(Dataset items)
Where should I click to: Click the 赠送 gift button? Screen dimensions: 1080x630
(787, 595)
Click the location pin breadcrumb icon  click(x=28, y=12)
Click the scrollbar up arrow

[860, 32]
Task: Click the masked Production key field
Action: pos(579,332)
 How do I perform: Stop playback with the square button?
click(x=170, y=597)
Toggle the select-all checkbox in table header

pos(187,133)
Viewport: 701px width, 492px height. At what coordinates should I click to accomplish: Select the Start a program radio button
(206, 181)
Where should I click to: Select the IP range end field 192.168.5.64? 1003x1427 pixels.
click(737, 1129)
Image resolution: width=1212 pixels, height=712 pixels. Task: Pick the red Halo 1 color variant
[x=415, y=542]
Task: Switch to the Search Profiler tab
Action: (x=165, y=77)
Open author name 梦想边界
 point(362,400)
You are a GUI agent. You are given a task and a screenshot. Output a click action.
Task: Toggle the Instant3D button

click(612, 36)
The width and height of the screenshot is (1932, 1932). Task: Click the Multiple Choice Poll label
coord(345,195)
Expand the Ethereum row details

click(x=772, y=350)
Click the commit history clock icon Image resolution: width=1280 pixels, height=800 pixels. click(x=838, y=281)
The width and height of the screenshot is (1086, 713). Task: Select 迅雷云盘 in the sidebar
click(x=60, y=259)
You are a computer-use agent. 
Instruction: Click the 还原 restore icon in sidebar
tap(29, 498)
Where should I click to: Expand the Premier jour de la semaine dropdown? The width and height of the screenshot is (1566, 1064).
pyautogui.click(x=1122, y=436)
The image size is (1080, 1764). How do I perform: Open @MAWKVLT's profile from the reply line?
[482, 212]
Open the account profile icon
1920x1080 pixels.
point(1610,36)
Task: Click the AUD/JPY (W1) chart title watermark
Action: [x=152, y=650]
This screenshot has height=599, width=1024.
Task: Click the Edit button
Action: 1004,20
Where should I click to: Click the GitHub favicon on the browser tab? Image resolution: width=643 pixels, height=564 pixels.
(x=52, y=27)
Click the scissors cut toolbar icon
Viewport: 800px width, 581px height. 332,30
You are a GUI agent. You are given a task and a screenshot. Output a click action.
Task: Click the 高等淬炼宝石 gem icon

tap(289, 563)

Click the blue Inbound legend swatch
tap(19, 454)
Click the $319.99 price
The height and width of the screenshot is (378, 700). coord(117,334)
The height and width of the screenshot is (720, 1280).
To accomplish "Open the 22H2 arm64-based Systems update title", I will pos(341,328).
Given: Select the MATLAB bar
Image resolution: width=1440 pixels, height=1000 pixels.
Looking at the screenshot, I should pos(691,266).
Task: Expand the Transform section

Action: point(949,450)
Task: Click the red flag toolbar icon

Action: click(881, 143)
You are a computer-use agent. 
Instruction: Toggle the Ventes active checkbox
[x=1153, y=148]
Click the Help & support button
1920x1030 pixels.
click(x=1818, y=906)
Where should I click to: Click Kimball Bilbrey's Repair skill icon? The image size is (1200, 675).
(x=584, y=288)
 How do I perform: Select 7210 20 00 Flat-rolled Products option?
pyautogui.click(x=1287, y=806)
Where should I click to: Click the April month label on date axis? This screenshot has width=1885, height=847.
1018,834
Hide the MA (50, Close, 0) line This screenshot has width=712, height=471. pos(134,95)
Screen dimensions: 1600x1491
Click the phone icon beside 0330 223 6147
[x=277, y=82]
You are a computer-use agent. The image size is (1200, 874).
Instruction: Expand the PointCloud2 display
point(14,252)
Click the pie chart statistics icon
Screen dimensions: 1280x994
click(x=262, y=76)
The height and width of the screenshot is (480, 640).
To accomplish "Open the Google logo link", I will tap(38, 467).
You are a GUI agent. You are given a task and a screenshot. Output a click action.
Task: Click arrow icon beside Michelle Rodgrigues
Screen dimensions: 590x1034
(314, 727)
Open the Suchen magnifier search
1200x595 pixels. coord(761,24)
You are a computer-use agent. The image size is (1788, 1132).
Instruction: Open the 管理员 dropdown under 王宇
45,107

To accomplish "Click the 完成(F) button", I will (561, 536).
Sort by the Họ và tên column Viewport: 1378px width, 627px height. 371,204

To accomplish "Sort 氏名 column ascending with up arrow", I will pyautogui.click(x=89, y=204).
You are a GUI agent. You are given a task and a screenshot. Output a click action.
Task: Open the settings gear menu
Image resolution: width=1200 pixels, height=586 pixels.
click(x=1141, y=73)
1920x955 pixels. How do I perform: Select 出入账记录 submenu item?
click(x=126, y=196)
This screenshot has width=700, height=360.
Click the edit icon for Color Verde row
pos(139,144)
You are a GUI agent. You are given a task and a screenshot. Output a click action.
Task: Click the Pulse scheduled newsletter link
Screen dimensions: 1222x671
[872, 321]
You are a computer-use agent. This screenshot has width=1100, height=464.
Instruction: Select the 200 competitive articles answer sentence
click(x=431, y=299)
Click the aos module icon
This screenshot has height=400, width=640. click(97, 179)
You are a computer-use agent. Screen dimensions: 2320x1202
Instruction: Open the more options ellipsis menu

Short exercise: Edit the lines above, changing every "GUI agent" to "interface agent" and leaving everything else as it is.

Completed exercise:
Where should I click to: Click the 赠送 gift button? Screen dimensions: 1080x630
(787, 595)
Click the location pin breadcrumb icon  click(x=28, y=12)
Click the scrollbar up arrow

[860, 32]
Task: Click the masked Production key field
Action: pos(579,332)
 How do I perform: Stop playback with the square button?
click(x=170, y=597)
Toggle the select-all checkbox in table header

pos(187,133)
Viewport: 701px width, 492px height. At what coordinates should I click to accomplish: Select the Start a program radio button
(206, 181)
Where should I click to: Select the IP range end field 192.168.5.64? 1003x1427 pixels.
click(737, 1129)
Image resolution: width=1212 pixels, height=712 pixels. Task: Pick the red Halo 1 color variant
[x=415, y=542]
Task: Switch to the Search Profiler tab
Action: (x=165, y=77)
Open author name 梦想边界
 point(362,400)
You are a interface agent. You are given a task and a screenshot. Output a click action.
Task: Toggle the Instant3D button

click(612, 36)
The width and height of the screenshot is (1932, 1932). Task: Click the Multiple Choice Poll label
coord(345,195)
Expand the Ethereum row details

click(x=772, y=350)
Click the commit history clock icon Image resolution: width=1280 pixels, height=800 pixels. click(x=838, y=281)
The width and height of the screenshot is (1086, 713). Task: Select 迅雷云盘 in the sidebar
click(x=60, y=259)
You are a computer-use agent. 
Instruction: Click the 还原 restore icon in sidebar
tap(29, 498)
Where should I click to: Expand the Premier jour de la semaine dropdown? The width and height of the screenshot is (1566, 1064).
pyautogui.click(x=1122, y=436)
The image size is (1080, 1764). How do I perform: Open @MAWKVLT's profile from the reply line?
[482, 212]
Open the account profile icon
1920x1080 pixels.
point(1610,36)
Task: Click the AUD/JPY (W1) chart title watermark
Action: [x=152, y=650]
This screenshot has height=599, width=1024.
Task: Click the Edit button
Action: 1004,20
Where should I click to: Click the GitHub favicon on the browser tab? Image resolution: width=643 pixels, height=564 pixels.
(x=52, y=27)
Click the scissors cut toolbar icon
Viewport: 800px width, 581px height. 332,30
You are a interface agent. You are given a task and a screenshot. Output a click action.
Task: Click the 高等淬炼宝石 gem icon

tap(289, 563)

Click the blue Inbound legend swatch
tap(19, 454)
Click the $319.99 price
The height and width of the screenshot is (378, 700). coord(117,334)
The height and width of the screenshot is (720, 1280).
To accomplish "Open the 22H2 arm64-based Systems update title", I will pos(341,328).
Given: Select the MATLAB bar
Image resolution: width=1440 pixels, height=1000 pixels.
Looking at the screenshot, I should pos(691,266).
Task: Expand the Transform section

Action: point(949,450)
Task: Click the red flag toolbar icon

Action: click(881, 143)
You are a computer-use agent. 
Instruction: Toggle the Ventes active checkbox
[x=1153, y=148]
Click the Help & support button
1920x1030 pixels.
click(x=1818, y=906)
Where should I click to: Click Kimball Bilbrey's Repair skill icon? The image size is (1200, 675).
(x=584, y=288)
 How do I perform: Select 7210 20 00 Flat-rolled Products option?
pyautogui.click(x=1287, y=806)
Where should I click to: Click the April month label on date axis? This screenshot has width=1885, height=847.
1018,834
Hide the MA (50, Close, 0) line This screenshot has width=712, height=471. pos(134,95)
Screen dimensions: 1600x1491
Click the phone icon beside 0330 223 6147
[x=277, y=82]
You are a computer-use agent. The image size is (1200, 874).
Instruction: Expand the PointCloud2 display
point(14,252)
Click the pie chart statistics icon
Screen dimensions: 1280x994
click(x=262, y=76)
The height and width of the screenshot is (480, 640).
To accomplish "Open the Google logo link", I will tap(38, 467).
You are a interface agent. You are given a task and a screenshot. Output a click action.
Task: Click arrow icon beside Michelle Rodgrigues
Screen dimensions: 590x1034
(314, 727)
Open the Suchen magnifier search
1200x595 pixels. coord(761,24)
You are a computer-use agent. The image size is (1788, 1132).
Instruction: Open the 管理员 dropdown under 王宇
45,107

To accomplish "Click the 完成(F) button", I will (561, 536).
Sort by the Họ và tên column Viewport: 1378px width, 627px height. 371,204

To accomplish "Sort 氏名 column ascending with up arrow", I will pyautogui.click(x=89, y=204).
You are a interface agent. You are given a task and a screenshot. Output a click action.
Task: Open the settings gear menu
Image resolution: width=1200 pixels, height=586 pixels.
click(x=1141, y=73)
1920x955 pixels. How do I perform: Select 出入账记录 submenu item?
click(x=126, y=196)
This screenshot has width=700, height=360.
Click the edit icon for Color Verde row
pos(139,144)
You are a interface agent. You are given a task and a screenshot. Output a click action.
Task: Click the Pulse scheduled newsletter link
Screen dimensions: 1222x671
[872, 321]
You are a computer-use agent. This screenshot has width=1100, height=464.
Instruction: Select the 200 competitive articles answer sentence
click(x=431, y=299)
Click the aos module icon
This screenshot has height=400, width=640. click(97, 179)
You are a computer-use agent. Screen dimensions: 2320x1202
Instruction: Open the more options ellipsis menu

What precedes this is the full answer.